A sin­gle, soli­tary man ap­pears, a woman by his side. They are beau­ti­ful and per­fect, every­thing Hol­ly­wood wishes it could be.

The sun sets and rises again. All is peace­ful and quiet, the cou­ple roams across face of the earth, birds alight­ing on shoul­ders, fin­gers run­ning through the manes of lions, lambs ca­vort­ing in the fields.

We could stop right there. And, oh, how we wish we could. But we are only on the sec­ond page of the story.

A flash­back to man’s dawn, to his being drawn out of the dust of the earth and hav­ing the breath of life breathed into his lungs. He is hand­some and strong. Yet as he roams among the an­i­mals, nam­ing them one by one, the faintest glim­mer of sad­ness, no not sad­ness, lone­li­ness is seen in his eyes.

An ephemeral hand touches his fore­head, he lays down, and be­gins to sleep. A rib is pulled from his side, and it forms into the most beau­ti­ful woman you have ever seen. He awak­ens with her by his side.

They walk on to­gether, smiles on their faces. The lone­li­ness gone and in its place a twin­kle in both their eyes.

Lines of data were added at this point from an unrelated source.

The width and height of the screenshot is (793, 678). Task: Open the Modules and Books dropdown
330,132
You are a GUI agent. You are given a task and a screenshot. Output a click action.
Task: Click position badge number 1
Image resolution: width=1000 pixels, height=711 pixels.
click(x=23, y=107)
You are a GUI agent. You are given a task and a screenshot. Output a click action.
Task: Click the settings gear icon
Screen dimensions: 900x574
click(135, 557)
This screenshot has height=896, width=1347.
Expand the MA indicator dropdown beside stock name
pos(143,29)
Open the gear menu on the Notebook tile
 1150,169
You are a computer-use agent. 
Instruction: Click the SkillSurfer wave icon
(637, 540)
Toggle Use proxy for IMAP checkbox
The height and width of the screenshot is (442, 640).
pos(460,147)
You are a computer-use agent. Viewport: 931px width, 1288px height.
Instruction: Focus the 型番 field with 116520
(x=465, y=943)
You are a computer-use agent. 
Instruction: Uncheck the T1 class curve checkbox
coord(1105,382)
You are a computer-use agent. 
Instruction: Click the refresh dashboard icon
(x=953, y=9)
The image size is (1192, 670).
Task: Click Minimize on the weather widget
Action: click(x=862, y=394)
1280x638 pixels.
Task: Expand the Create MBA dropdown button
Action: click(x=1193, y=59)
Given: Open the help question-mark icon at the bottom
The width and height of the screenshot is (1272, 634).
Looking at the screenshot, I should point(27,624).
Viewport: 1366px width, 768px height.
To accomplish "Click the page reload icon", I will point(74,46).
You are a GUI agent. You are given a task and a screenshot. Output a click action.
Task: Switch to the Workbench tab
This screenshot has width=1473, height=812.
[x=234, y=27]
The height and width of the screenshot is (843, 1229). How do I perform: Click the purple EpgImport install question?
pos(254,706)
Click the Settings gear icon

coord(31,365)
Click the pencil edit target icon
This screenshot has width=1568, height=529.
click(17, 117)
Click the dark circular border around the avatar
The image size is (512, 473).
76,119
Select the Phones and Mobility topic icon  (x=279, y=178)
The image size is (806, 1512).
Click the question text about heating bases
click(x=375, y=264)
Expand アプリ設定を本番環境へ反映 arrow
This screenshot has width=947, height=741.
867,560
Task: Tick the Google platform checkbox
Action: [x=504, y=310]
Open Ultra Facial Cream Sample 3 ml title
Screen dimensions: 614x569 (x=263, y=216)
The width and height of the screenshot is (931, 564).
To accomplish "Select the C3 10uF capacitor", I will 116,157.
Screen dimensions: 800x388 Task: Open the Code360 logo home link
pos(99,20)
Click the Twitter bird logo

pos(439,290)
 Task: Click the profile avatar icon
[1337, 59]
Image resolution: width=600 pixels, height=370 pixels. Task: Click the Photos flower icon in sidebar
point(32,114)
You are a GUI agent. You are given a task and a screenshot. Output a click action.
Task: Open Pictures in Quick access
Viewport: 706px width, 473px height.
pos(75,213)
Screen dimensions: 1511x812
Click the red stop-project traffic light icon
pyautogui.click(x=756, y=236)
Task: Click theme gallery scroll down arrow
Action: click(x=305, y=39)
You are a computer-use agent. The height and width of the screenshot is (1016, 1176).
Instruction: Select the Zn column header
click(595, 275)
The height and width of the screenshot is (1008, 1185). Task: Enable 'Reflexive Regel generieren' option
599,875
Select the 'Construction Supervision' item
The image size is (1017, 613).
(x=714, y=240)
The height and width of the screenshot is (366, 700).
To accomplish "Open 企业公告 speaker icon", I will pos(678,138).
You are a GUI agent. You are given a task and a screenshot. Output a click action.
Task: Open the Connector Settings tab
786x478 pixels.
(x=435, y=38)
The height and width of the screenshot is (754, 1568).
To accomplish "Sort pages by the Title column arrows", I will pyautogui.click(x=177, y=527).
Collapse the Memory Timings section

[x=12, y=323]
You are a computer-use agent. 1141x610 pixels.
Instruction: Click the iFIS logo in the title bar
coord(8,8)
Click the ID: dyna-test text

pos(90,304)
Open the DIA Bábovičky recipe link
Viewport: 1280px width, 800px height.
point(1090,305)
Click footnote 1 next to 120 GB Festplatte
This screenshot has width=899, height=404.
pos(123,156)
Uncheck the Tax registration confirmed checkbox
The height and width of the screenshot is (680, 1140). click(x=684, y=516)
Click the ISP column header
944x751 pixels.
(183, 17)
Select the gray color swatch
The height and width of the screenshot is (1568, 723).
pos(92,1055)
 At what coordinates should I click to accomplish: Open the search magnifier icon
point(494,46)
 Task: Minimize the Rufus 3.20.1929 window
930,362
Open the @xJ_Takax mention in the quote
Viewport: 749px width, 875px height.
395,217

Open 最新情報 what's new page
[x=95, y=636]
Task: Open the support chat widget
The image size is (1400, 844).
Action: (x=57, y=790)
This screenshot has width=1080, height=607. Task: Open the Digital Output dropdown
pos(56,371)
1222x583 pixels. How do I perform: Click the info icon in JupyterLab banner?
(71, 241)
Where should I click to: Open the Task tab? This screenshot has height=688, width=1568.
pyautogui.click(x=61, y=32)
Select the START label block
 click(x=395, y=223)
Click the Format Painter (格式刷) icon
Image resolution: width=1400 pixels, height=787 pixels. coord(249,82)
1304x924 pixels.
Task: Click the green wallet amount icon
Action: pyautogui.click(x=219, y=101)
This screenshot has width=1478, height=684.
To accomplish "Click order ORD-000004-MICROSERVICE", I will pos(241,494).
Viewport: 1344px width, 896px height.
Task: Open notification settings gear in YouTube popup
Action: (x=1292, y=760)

A beau­ti­ful gar­den is planted and they live there hap­pily, walk­ing in the light of the af­ter­noon with all of God’s cre­ation about them, rivers flow­ing to and fro with gold and pre­cious stones lying along their banks. It is all beau­ti­ful and per­fect, every­thing they could ever want.

Ex­cept, like Tolkien’s The Lord of the Rings, there are two ex­quis­ite trees. The Tree of Life and The Tree of the Knowl­edge of Good and Evil in the midst of the gar­den. With them go a sin­gle pro­hi­bi­tion, heard com­ing from that voice again, say­ing,

Of every tree of the gar­den thou mayest freely eat: But of the tree of the knowl­edge of good and evil, thou shalt not eat of it: for in the day that thou eat­est thereof thou shalt surely die

We turn the page for only the sec­ond time, and the woman hap­pens upon a crea­ture out of leg­end, a great red dragon. Yet there is no fire. There is no ter­ror. In­stead they begin to speak of God and de­sire, of power and pride, of fool­ish­ness and know­ing bet­ter than one’s cre­ator. And there is that tree.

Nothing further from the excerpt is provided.